### Brief
Transcribe only the lines of the listing below from the one holding "The image size is (1456, 819)." through the one holding "Open the Fashion navigation tab", inclusive, without any change.
(Data excerpts Opens)
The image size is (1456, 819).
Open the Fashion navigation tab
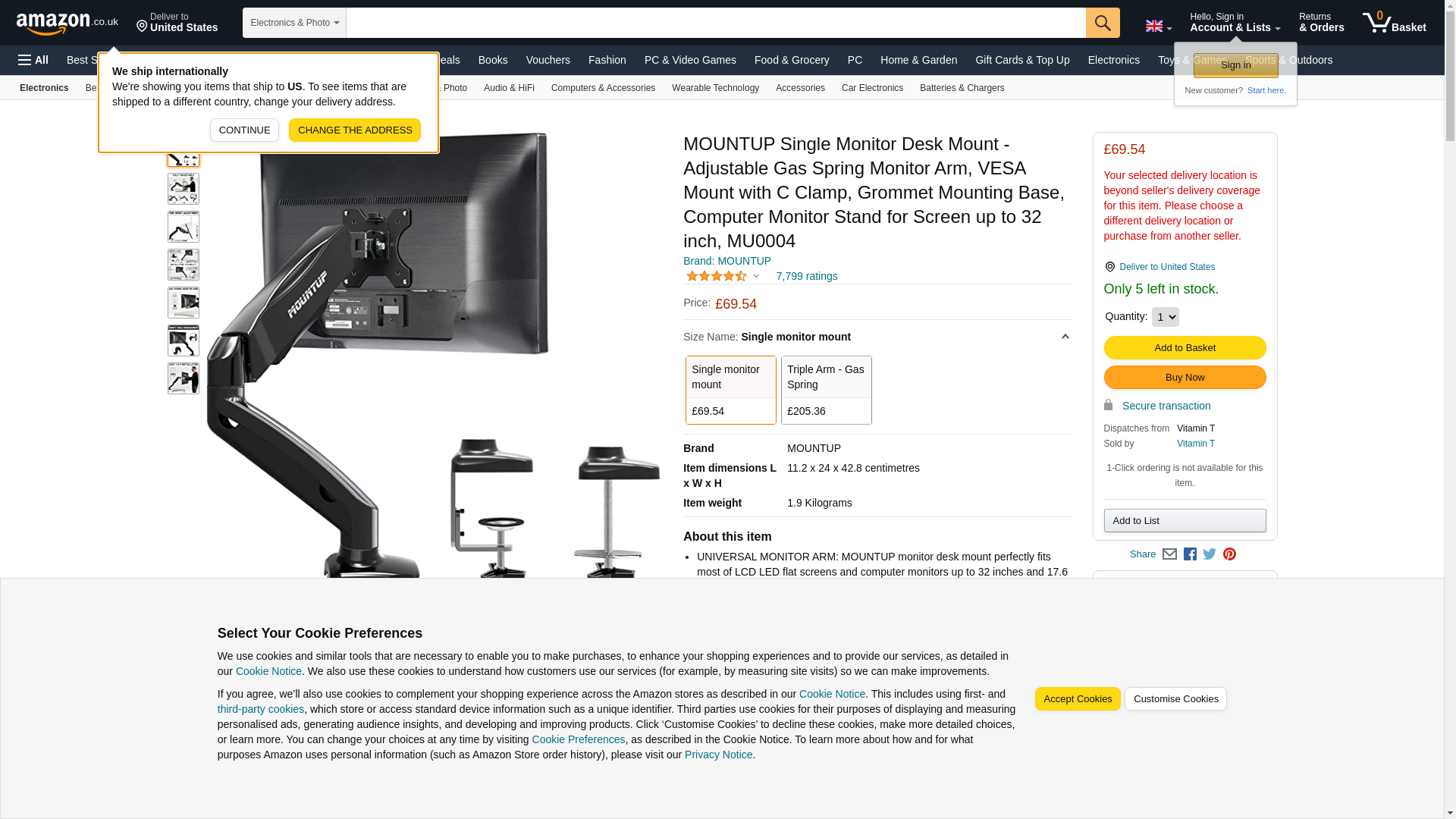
(Data excerpts Closes)
(Data excerpts Opens)
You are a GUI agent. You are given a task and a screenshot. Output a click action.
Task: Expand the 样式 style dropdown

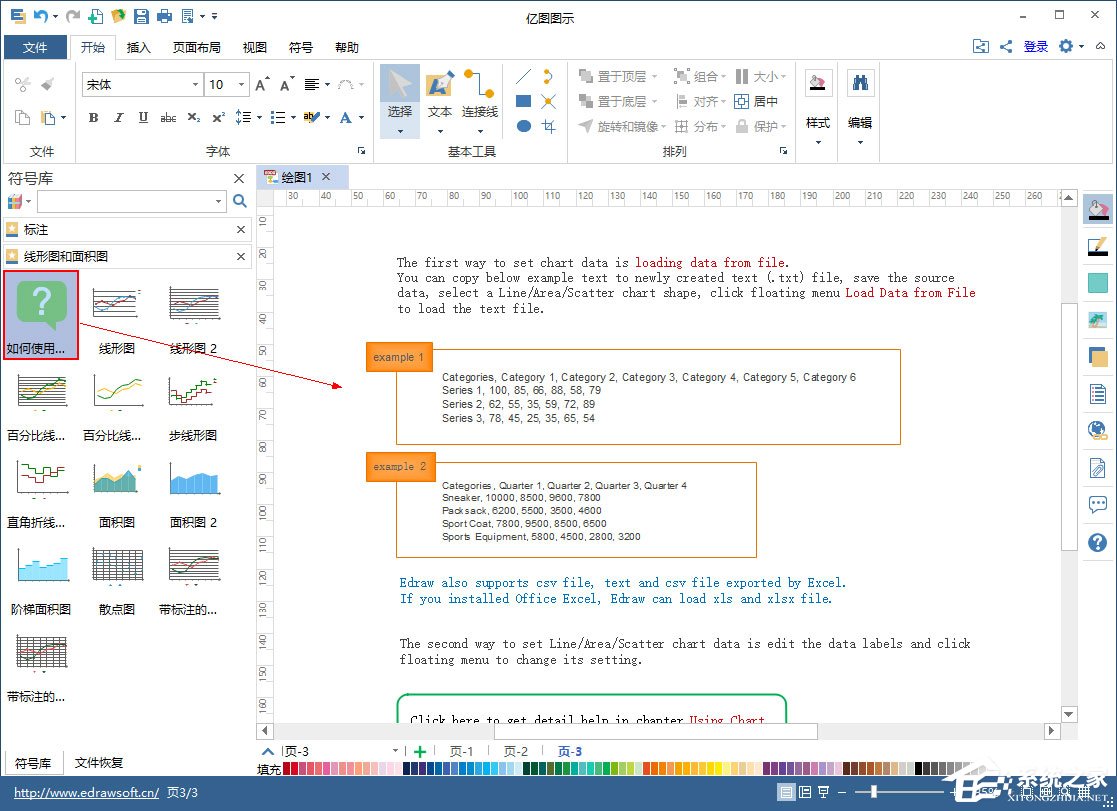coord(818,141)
(Data excerpts Closes)
(Data excerpts Opens)
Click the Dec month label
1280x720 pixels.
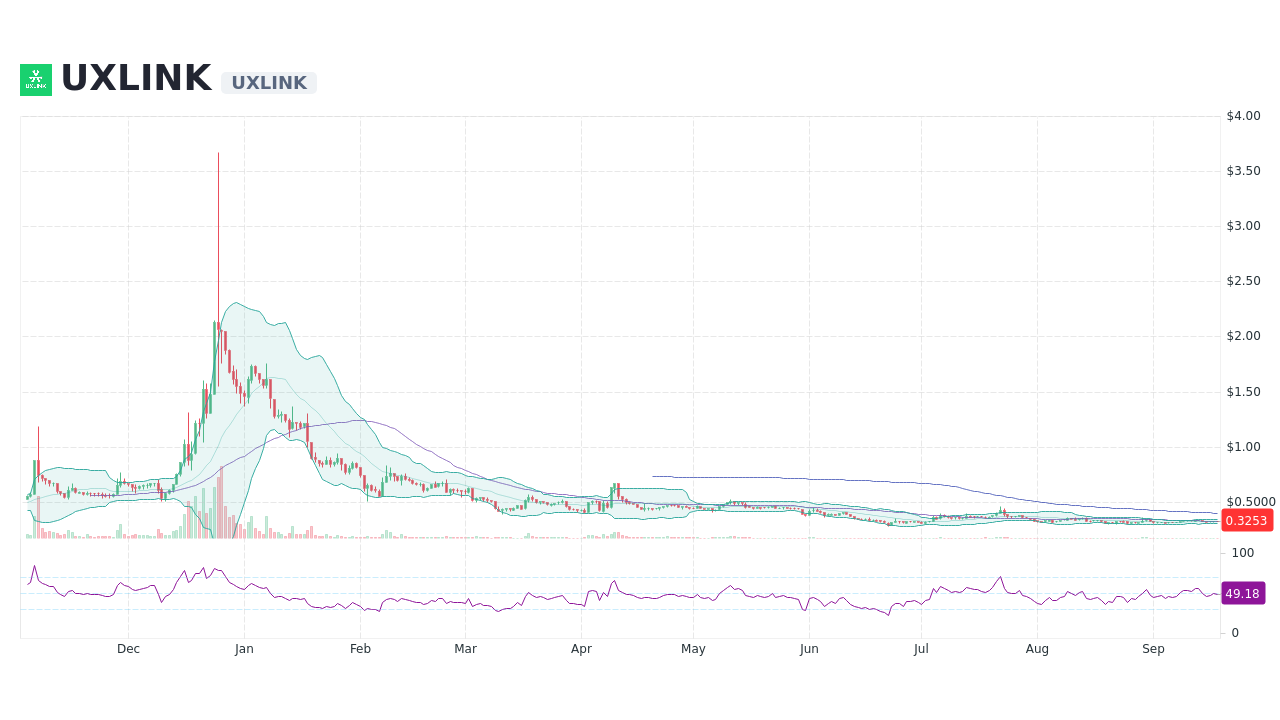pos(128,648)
(Data excerpts Closes)
### Task answer
The image size is (1456, 819).
Open the Fashion navigation tab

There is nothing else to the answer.